*Exercise requirements*.
Every entry needs to be given again exactly as it reads.

** Data extracts follows **

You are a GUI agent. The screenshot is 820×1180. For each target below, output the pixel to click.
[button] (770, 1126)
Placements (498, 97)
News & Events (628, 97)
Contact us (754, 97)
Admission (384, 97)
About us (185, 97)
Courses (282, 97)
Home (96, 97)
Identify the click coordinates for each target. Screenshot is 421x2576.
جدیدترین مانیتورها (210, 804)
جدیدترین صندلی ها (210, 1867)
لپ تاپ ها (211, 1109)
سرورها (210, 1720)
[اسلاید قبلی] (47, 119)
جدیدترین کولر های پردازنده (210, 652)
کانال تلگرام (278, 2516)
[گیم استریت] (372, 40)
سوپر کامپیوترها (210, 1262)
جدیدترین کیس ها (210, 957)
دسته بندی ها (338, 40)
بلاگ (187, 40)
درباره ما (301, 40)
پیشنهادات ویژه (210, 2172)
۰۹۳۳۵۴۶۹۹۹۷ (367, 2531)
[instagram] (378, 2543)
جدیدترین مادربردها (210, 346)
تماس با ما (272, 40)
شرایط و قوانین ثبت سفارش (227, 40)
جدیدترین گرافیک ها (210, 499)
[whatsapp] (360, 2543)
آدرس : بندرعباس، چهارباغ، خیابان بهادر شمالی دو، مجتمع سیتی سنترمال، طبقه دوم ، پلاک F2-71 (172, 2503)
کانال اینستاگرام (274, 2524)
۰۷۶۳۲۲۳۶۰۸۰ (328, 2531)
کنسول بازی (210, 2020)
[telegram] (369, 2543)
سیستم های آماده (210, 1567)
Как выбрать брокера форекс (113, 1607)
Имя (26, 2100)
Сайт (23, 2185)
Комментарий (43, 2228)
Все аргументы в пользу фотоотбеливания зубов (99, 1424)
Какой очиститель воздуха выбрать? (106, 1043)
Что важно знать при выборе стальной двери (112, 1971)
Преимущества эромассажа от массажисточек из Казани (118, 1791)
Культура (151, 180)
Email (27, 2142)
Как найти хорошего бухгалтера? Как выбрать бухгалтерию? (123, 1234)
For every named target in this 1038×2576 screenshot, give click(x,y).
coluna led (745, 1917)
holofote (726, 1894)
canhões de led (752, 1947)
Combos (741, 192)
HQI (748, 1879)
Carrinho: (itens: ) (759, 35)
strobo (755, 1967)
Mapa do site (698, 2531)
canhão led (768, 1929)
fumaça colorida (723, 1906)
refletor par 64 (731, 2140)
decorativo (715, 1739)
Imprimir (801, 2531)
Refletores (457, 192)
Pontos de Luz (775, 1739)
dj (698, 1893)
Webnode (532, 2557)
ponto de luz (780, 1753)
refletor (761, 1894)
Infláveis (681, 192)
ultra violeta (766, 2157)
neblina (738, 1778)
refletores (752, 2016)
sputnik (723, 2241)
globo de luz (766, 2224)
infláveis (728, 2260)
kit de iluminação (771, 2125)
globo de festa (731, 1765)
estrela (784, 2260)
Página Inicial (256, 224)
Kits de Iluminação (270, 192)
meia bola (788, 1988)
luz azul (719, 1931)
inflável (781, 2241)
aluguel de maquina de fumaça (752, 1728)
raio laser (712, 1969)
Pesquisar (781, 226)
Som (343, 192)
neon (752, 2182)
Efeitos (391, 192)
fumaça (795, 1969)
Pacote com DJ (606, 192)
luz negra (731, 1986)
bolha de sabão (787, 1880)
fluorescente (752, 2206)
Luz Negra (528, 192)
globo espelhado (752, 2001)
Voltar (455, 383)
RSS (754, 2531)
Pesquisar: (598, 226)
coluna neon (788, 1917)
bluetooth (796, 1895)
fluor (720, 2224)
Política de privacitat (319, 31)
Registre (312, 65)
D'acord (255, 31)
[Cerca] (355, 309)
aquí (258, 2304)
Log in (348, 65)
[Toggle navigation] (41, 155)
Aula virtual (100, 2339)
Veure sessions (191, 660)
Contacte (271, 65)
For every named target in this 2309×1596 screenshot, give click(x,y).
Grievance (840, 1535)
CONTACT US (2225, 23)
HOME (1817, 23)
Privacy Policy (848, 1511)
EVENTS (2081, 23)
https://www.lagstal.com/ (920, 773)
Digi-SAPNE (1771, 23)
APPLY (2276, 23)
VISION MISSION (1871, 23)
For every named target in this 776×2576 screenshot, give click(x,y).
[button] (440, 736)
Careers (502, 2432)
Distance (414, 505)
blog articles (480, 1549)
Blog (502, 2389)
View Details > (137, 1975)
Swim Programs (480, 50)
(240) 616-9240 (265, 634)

** End of Data extracts **

*Solution to this problem*.
You are a GUI agent. The screenshot is 820×1180. For each target below, output the pixel to click.
[button] (770, 1126)
Placements (498, 97)
News & Events (628, 97)
Contact us (754, 97)
Admission (384, 97)
About us (185, 97)
Courses (282, 97)
Home (96, 97)
Identify the click coordinates for each target. Screenshot is 421x2576.
جدیدترین مانیتورها (210, 804)
جدیدترین صندلی ها (210, 1867)
لپ تاپ ها (211, 1109)
سرورها (210, 1720)
[اسلاید قبلی] (47, 119)
جدیدترین کولر های پردازنده (210, 652)
کانال تلگرام (278, 2516)
[گیم استریت] (372, 40)
سوپر کامپیوترها (210, 1262)
جدیدترین کیس ها (210, 957)
دسته بندی ها (338, 40)
بلاگ (187, 40)
درباره ما (301, 40)
پیشنهادات ویژه (210, 2172)
۰۹۳۳۵۴۶۹۹۹۷ (367, 2531)
[instagram] (378, 2543)
جدیدترین مادربردها (210, 346)
تماس با ما (272, 40)
شرایط و قوانین ثبت سفارش (227, 40)
جدیدترین گرافیک ها (210, 499)
[whatsapp] (360, 2543)
آدرس : بندرعباس، چهارباغ، خیابان بهادر شمالی دو، مجتمع سیتی سنترمال، طبقه دوم ، پلاک F2-71 (172, 2503)
کانال اینستاگرام (274, 2524)
۰۷۶۳۲۲۳۶۰۸۰ (328, 2531)
کنسول بازی (210, 2020)
[telegram] (369, 2543)
سیستم های آماده (210, 1567)
Как выбрать брокера форекс (113, 1607)
Имя (26, 2100)
Сайт (23, 2185)
Комментарий (43, 2228)
Все аргументы в пользу фотоотбеливания зубов (99, 1424)
Какой очиститель воздуха выбрать? (106, 1043)
Что важно знать при выборе стальной двери (112, 1971)
Преимущества эромассажа от массажисточек из Казани (118, 1791)
Культура (151, 180)
Email (27, 2142)
Как найти хорошего бухгалтера? Как выбрать бухгалтерию? (123, 1234)
For every named target in this 1038×2576 screenshot, give click(x,y).
coluna led (745, 1917)
holofote (726, 1894)
canhões de led (752, 1947)
Combos (741, 192)
HQI (748, 1879)
Carrinho: (itens: ) (759, 35)
strobo (755, 1967)
Mapa do site (698, 2531)
canhão led (768, 1929)
fumaça colorida (723, 1906)
refletor par 64 (731, 2140)
decorativo (715, 1739)
Imprimir (801, 2531)
Refletores (457, 192)
Pontos de Luz (775, 1739)
dj (698, 1893)
Webnode (532, 2557)
ponto de luz (780, 1753)
refletor (761, 1894)
Infláveis (681, 192)
ultra violeta (766, 2157)
neblina (738, 1778)
refletores (752, 2016)
sputnik (723, 2241)
globo de luz (766, 2224)
infláveis (728, 2260)
kit de iluminação (771, 2125)
globo de festa (731, 1765)
estrela (784, 2260)
Página Inicial (256, 224)
Kits de Iluminação (270, 192)
meia bola (788, 1988)
luz azul (719, 1931)
inflável (781, 2241)
aluguel de maquina de fumaça (752, 1728)
raio laser (712, 1969)
Pesquisar (781, 226)
Som (343, 192)
neon (752, 2182)
Efeitos (391, 192)
fumaça (795, 1969)
Pacote com DJ (606, 192)
luz negra (731, 1986)
bolha de sabão (787, 1880)
fluorescente (752, 2206)
Luz Negra (528, 192)
globo espelhado (752, 2001)
Voltar (455, 383)
RSS (754, 2531)
Pesquisar: (598, 226)
coluna neon (788, 1917)
bluetooth (796, 1895)
fluor (720, 2224)
Política de privacitat (319, 31)
Registre (312, 65)
D'acord (255, 31)
[Cerca] (355, 309)
aquí (258, 2304)
Log in (348, 65)
[Toggle navigation] (41, 155)
Aula virtual (100, 2339)
Veure sessions (191, 660)
Contacte (271, 65)
For every named target in this 2309×1596 screenshot, give click(x,y).
Grievance (840, 1535)
CONTACT US (2225, 23)
HOME (1817, 23)
Privacy Policy (848, 1511)
EVENTS (2081, 23)
https://www.lagstal.com/ (920, 773)
Digi-SAPNE (1771, 23)
APPLY (2276, 23)
VISION MISSION (1871, 23)
For every named target in this 776×2576 screenshot, give click(x,y).
[button] (440, 736)
Careers (502, 2432)
Distance (414, 505)
blog articles (480, 1549)
Blog (502, 2389)
View Details > (137, 1975)
Swim Programs (480, 50)
(240) 616-9240 (265, 634)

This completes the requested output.